**Task description**
Rewrite the lines from the one containing "Toggle the disabled webcam button" through the end of the entries, replacing "webcam" with "microphone" and keeping everything else the same. Omit the pictures from your answer.

--- BEGIN Given records ---

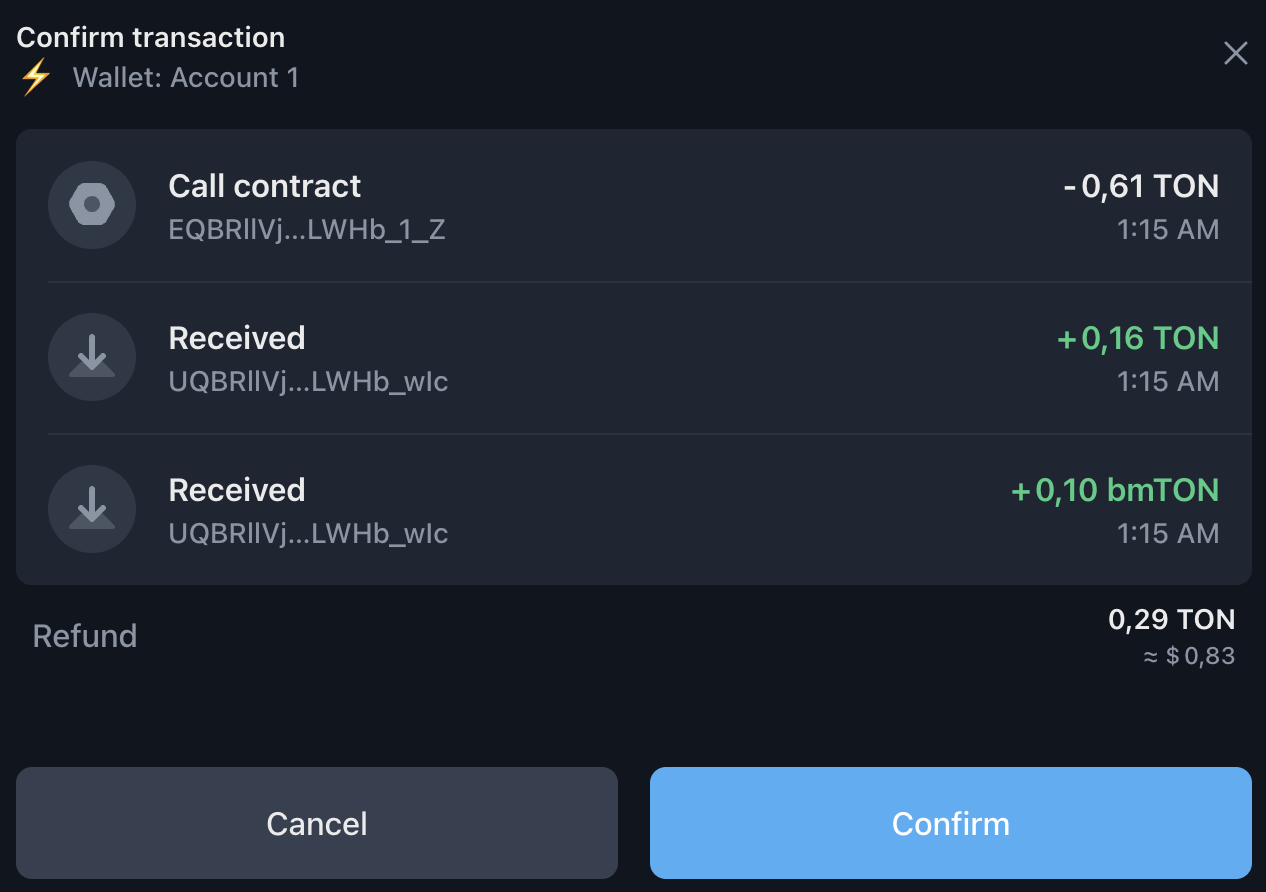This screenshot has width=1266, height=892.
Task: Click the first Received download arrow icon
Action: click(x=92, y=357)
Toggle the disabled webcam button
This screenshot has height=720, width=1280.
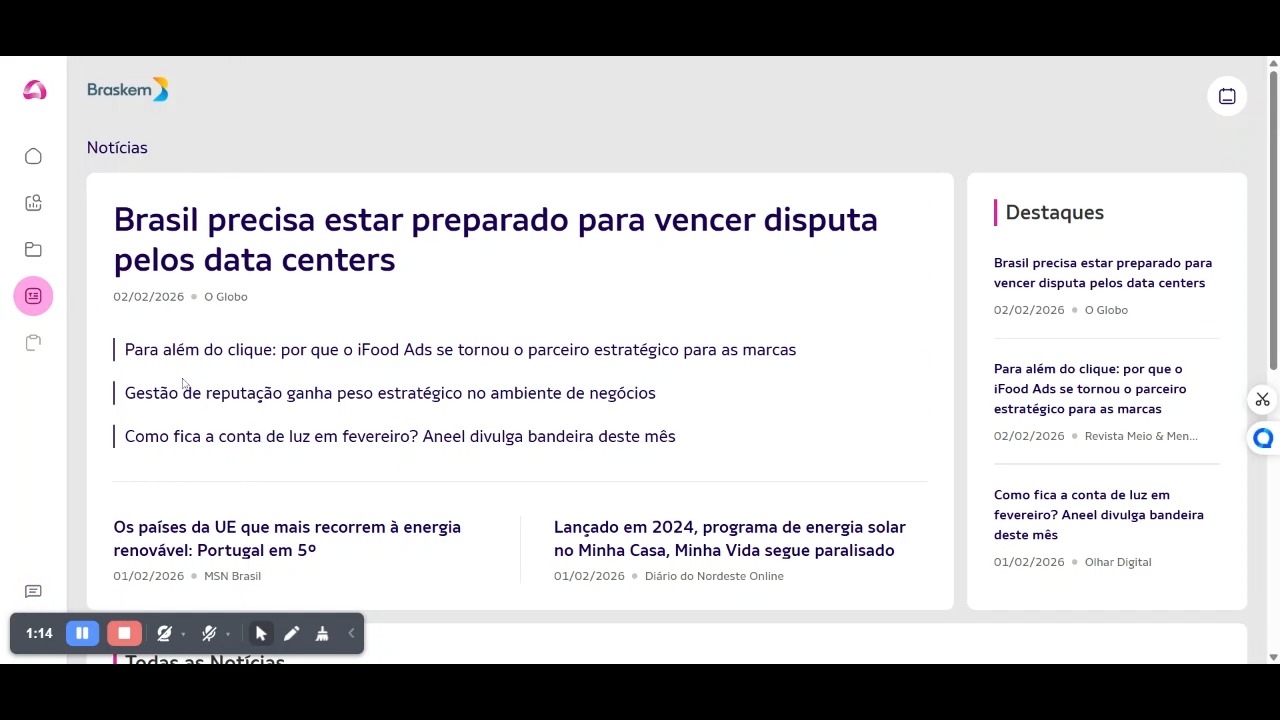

--- END Given records ---

**Output for this task**
Toggle the disabled microphone button
This screenshot has height=720, width=1280.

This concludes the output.